» **TASK LIST**:
A - Answer the following questions using the interview about the Painted Doll album:
(i) How many days did the album's studio recording take?
(ii) Who made the music video for the band?
(iii) Which record label did Dave say he wanted for the album?
B - Carry on the interview about the Painted Doll album, starting after Chris's last remark.

*** PAGE EXTRACT ***

2. I really like the Album, it’s no light fare and very quite diverse and unique.  What do YOU GUYS consider to be unique about the album, what are you especially proud of or what was/is important to you to point out?

DAVE: I think what’s unique about the album is that Chris and I are both from pretty different backgrounds creatively or are at least known for very different things and then we joined together to wind up where neither of us had really gone before and create Painted Doll. As far as what I am proud of about the album, this might sound corny, but for me, it was just the process of how it came together and becoming good friends with Chris as we went from just trading music as fans to eventually jamming and finally getting into a recording studio together. It all came together very quickly without much plotting or planning. We would just trade rough demos we had recorded into our phones and then, whenever I was in LA doing comedy shows or TV stuff, Chris would drive down from the Bay Area and we’d jam for a few hours. We probably jammed together four times before going into the recording studio and banging out the whole album in three days. It was a fun and loose process. We didn’t overthink anything and just kind of went with our gut and had fun. Also, we only had three days in the studio, so we couldn’t screw around too much. We picked a couple guitars and two or three amps we liked the sound of and just banged it out live on guitar and drums and then overdubbed bass and a second guitar. Everything was done in one or two takes. So just the process of all that feels great and the fact that people are actually going to hear it now is super exciting.

CHRIS: Yeah, it’s an interesting pairing that no one saw coming, least of all ourselves. Haha! That’s what makes it so cool for me though. I like how the songs are all over the map style-wise but somehow they flow together nicely. That has a charm for me. I’m also proud of the fact that this whole thing actually happened in the first place. We had a crazy idea and went for it and it worked. We actually recorded the album without anyone having heard of us and with no label interest at all and even went as far as making a music video to go along with it. Nick Gomez really made a cool video for us and he’s an amazing dude on several levels. Anyways, we figured we’d just make the record and if it came out really good, someone would be interested in it. I do recall Dave saying that he wanted to get on Tee Pee Records for this, which ended up happening, much to our delight and surprise. It’s been a fun ride so far and we’re just getting started as far as the public is concerned. I’m enjoying the fuck out of this!

*** End of PAGE EXTRACT ***
*** ENTRIES PROVIDED ***

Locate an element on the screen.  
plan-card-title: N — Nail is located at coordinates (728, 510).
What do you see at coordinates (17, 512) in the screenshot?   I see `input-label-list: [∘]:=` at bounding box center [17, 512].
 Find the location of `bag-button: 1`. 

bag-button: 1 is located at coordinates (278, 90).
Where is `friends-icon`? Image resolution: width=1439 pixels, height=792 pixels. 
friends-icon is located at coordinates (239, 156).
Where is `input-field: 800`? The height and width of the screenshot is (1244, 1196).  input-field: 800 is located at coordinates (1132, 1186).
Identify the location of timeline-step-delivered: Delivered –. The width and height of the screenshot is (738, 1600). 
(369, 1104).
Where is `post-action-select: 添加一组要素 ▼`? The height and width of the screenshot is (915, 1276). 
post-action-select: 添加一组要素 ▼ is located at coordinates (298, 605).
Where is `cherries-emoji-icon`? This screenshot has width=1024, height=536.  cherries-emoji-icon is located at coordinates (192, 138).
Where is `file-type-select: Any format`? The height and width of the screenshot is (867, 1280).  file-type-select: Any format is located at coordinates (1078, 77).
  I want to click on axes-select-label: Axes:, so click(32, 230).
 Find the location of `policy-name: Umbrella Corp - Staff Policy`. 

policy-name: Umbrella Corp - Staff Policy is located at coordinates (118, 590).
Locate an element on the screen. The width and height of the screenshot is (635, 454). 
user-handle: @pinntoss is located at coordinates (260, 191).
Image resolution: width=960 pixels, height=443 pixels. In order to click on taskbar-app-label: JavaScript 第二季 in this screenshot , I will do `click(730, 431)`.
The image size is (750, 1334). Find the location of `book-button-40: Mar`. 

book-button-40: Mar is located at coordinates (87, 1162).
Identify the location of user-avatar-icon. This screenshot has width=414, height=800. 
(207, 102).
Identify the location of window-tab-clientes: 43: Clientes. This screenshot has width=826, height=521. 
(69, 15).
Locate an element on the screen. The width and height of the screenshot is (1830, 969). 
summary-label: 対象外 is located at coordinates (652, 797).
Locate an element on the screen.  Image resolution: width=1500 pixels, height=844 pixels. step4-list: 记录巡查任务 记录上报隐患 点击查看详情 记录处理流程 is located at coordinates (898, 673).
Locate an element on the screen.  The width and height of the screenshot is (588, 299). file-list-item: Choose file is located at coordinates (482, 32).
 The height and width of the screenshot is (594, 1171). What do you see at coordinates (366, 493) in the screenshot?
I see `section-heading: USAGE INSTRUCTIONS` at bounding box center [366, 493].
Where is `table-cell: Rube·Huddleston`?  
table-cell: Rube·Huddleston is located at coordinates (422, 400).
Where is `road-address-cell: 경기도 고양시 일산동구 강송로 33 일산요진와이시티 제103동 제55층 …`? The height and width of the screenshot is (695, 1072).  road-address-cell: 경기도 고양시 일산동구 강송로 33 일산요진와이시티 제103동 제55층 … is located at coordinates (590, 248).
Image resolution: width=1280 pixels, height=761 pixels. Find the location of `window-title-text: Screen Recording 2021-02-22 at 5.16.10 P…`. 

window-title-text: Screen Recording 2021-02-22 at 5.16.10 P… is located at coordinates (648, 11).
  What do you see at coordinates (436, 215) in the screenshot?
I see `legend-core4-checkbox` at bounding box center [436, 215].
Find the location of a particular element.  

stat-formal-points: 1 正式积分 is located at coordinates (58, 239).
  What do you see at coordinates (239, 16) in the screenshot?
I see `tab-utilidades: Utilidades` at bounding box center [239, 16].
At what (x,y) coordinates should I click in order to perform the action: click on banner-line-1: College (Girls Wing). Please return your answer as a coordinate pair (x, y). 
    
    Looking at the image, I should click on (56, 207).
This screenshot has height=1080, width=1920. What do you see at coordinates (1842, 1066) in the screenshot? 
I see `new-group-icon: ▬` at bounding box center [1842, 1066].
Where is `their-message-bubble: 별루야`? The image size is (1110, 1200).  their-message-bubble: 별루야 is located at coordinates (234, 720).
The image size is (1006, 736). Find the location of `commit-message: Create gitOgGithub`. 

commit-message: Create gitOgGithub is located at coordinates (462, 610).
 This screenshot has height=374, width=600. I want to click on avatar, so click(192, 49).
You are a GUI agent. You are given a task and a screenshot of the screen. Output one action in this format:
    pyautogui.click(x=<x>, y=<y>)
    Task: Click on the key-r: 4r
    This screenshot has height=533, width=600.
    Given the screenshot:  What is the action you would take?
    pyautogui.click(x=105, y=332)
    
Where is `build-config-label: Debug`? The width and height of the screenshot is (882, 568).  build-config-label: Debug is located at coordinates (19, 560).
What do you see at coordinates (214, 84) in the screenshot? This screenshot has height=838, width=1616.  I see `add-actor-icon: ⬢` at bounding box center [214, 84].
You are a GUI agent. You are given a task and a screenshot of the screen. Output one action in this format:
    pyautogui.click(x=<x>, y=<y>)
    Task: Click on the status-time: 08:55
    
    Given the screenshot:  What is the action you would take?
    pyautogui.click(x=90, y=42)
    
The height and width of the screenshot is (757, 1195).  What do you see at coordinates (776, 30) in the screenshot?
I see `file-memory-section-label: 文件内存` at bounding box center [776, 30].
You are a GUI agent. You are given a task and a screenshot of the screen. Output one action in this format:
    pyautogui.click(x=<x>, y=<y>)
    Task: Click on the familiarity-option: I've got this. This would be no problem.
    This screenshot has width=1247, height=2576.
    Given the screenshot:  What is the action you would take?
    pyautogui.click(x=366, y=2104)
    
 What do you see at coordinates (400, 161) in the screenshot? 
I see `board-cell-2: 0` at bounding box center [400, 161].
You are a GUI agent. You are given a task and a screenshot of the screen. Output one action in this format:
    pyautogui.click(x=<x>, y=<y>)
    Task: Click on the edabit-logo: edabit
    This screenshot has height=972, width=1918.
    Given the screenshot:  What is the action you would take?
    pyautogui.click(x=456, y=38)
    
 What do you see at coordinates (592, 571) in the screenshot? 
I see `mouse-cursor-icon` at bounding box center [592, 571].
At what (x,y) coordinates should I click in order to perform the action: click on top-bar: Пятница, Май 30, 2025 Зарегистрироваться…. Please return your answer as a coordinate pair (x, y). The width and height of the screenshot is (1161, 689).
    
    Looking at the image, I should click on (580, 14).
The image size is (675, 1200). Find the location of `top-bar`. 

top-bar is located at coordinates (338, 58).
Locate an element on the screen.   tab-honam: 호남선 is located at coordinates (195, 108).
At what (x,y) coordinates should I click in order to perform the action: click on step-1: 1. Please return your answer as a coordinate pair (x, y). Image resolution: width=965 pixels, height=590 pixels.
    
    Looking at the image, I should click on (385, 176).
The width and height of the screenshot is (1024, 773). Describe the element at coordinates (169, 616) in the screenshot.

*** End of ENTRIES PROVIDED ***

» **ANSWERS PER TASK**:
A -
(i) Three days.
(ii) Nick Gomez.
(iii) Tee Pee Records.

B -
3. Dave, you are also a comedian and you collaboration with Chris could be described as quite „unusual“.  Can you tell our readers a little deeper than the press info how Painted Doll came to life in particular and if there were any special obstacles?

DAVE: Haha- yeah, it’s definitely a weird combo on the surface what with me being known mostly as a comedian and Chris being a death metal god. But it all came together pretty naturally. I always played in bands before I went into comedy, so I already had a musical background. And then I was at Phil Anselmo’s Housecore Festival in Texas a couple years ago and Autopsy was playing. I was psyched to check them out and Chris wife, Nancy, said hello to me out in the lobby where she was selling Autopsy shirts. Chris and Nancy had just seen me on a TV show in the states, @midnight on Comedy Central, so she recognized me from that, I guess. The three of us ended up hanging out that night while Goblin played and hit it off right away. Chris and I kept in touch via email after that, just trading music and stuff and not really planning on playing together and when I’d come to the Bay Area to do comedy shows, he and Nancy would come out. I play guitar a bit in my comedy shows, so I guess when Chris saw that I could play he got the idea that maybe we should jam some time. I was of course excited for that! Originally we were just going to do a 7-inch or something, but the songs came quickly and soon we were ready to crank out a whole album.
As far as obstacles, the only real obstacles are that Chris lives in California and I live in New York, so it makes it hard to practice! But that almost makes it better for us because we have to make it count when we do get together. Sometimes I think if we lived in the same city, we wouldn’t have gotten as much done already! We already have the next written pretty much written, so we’re gearing up to do that hopefully before the end of the year.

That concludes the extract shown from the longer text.